[INFORMATION SHOWN]

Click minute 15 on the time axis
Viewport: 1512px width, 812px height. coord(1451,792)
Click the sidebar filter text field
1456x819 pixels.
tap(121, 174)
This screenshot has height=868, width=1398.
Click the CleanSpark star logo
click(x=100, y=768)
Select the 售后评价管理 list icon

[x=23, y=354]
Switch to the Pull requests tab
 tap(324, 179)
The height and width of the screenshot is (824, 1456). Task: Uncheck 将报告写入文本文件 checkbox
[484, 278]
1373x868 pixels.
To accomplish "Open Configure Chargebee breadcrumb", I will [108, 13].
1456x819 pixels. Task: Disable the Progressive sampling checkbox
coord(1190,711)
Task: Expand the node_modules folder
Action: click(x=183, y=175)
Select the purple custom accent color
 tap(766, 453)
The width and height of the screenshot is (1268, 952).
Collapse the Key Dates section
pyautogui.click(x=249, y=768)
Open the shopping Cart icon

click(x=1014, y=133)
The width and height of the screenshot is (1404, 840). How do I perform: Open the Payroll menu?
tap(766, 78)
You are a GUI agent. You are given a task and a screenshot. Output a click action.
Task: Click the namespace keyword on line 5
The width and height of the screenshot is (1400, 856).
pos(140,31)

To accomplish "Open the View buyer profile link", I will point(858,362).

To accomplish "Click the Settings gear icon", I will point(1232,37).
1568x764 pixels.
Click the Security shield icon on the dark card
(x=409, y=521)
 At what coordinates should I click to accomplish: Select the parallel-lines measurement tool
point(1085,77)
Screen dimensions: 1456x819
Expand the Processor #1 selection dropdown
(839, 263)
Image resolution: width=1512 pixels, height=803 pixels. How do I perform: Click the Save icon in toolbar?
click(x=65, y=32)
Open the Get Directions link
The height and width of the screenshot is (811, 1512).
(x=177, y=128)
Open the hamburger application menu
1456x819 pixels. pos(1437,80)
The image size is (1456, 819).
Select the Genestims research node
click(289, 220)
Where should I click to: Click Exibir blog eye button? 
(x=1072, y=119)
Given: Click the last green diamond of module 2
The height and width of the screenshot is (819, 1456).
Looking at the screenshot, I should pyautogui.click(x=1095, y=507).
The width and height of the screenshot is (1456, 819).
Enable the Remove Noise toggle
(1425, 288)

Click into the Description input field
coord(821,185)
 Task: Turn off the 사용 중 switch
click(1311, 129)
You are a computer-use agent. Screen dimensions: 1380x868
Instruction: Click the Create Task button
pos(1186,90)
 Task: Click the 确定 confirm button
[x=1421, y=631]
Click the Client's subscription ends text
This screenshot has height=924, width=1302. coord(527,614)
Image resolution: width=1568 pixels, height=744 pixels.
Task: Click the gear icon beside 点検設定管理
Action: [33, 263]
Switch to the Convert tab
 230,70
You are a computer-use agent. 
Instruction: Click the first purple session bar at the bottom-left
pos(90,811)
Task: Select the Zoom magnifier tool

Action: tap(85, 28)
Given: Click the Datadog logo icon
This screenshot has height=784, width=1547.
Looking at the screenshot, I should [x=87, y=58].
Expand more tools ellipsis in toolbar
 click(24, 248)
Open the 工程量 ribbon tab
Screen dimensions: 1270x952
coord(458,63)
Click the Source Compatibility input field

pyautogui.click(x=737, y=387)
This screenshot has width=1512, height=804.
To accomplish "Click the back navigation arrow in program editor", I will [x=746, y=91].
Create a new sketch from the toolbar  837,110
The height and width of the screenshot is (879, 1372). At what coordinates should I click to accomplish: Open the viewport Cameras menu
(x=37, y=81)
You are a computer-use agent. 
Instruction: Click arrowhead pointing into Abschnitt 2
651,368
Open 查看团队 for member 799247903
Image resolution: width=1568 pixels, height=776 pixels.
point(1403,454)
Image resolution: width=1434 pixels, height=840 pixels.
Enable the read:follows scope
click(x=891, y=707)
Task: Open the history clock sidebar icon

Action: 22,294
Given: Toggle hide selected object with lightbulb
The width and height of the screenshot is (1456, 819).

[/INFORMATION SHOWN]

AIM OF THE TASK: Tally the lines in the material above that contain "link". Respond with the number and nothing else.

WORKED SOLUTION: 2